Olay gecesi saat 05.15 sıralarında çığlık sesine uyanan tanıklar, yalnız
 yaşayan mağdurenin kapısı önüne geldiklerinde, içerde bulunan müdahilin
 "yaralı olduğunu, kalkamadığını" söylemesi üzerine merdiven dayamak suretiyle
 mutfak camını kırarak içeri girmişlerdir. Kapalı fakat kilitlenmemiş olan
 kapı önünde yaralı vaziyette bulunan mağdure, hastahaneye kaldırılmış,
 yanmakta bulunan ocak ve yatak söndürülmüştür.

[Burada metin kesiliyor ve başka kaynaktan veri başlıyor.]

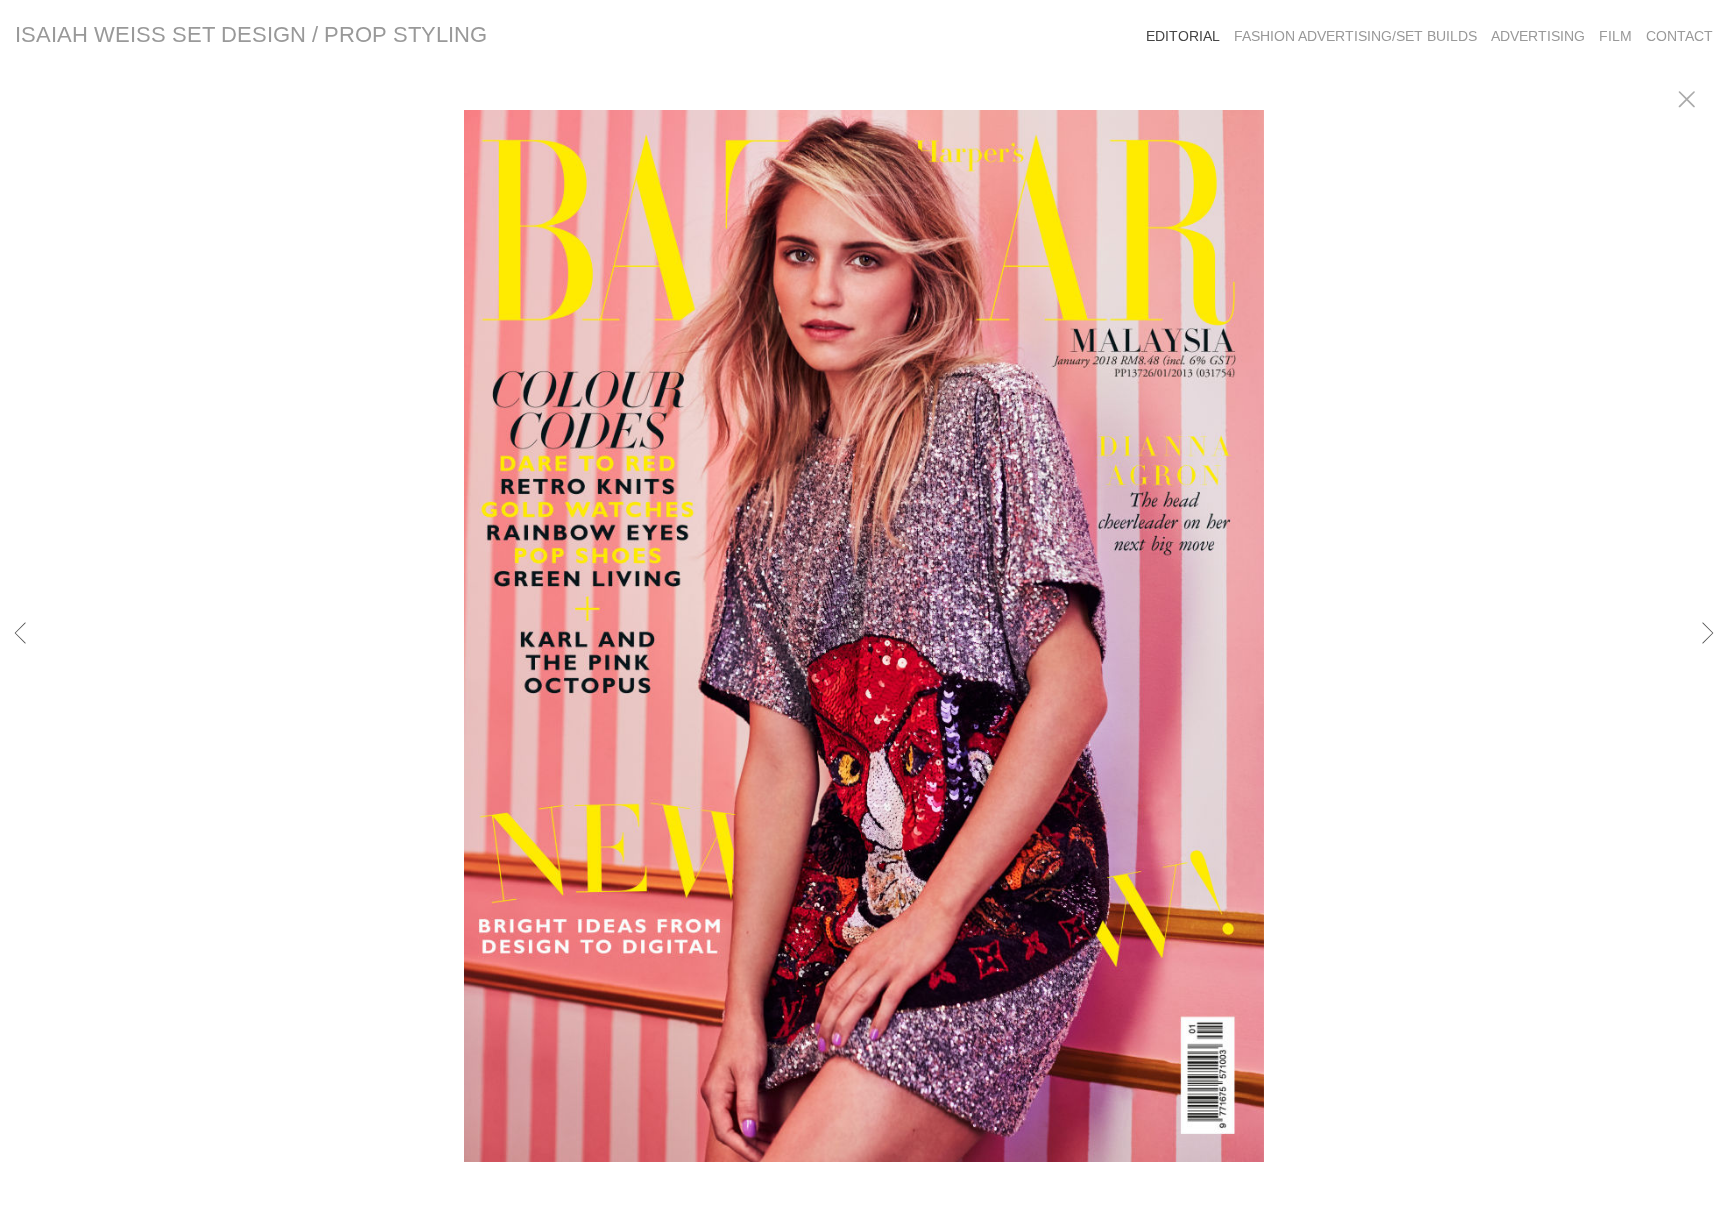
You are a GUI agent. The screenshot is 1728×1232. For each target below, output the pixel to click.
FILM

Mağdure, hastahanede hemen ifade verememiş, daha sonra alınan beyanında, evine
 yakın buzdolabı tamircisinde çırak olarak çalışan sanığı, akşam televizyon
 seyrederken salonda görünce kızdığını, sanığın "kimseye söyleme, camdan
 girdim" diyerek gittiğini, kapı ve camları kapatıp yattığını, geceleyin
 başına vurulması üzerine uyandığını, akşam eve girmesi nedeniyle şikayet
 edilmesini önlemek amacıyla kendisini, sanığın öldürmeye kalkıştığını, evde
 bir başka erkeğin olmadığını ve erkek arkadaşının bu suçu işlemesi için de
 bir neden bulunmadığını söylemiştir.

Dosyada mevcut olan deliller, sanığın mahkumiyeti için yeterli değildir.
 Şöyleki:

1-a) Mağdurenin, evde yalnız olduğuna ilişkin beyanı samimi ve gerçeğe uygun
 değildir. Cumhuriyet Savcısı tarafından olay mahallinde yapılan tesbitte,
 antrede erkek terliği, odada elbise dolabının önünde erkek pantolonu,
 mutfakta tezgahta bulunan tepside iki çay, iki boş rakı bardağı, iki çatal,
 iki bıçak, iki kaşık, içinde beyaz mayi bulunan rakı bardağı ile yiyecekler
 olduğu saptanmış, müdahilin evde yalnız olmadığı anlaşılmıştır.

b) Yakınları, mağdurenin birlikte yaşadığı şahıstan kuşkulandıklarını,  bu
 şahsın hastahaneye gelmediğini, son zamanlarda aralarının açık olduğunu ve
 olay günü telefon ettiklerinde "oturuyoruz, televizyon seyrediyoruz"
 demesinden müdahilin yanında birisi olduğunu anladıklarını beyan etmişlerdir.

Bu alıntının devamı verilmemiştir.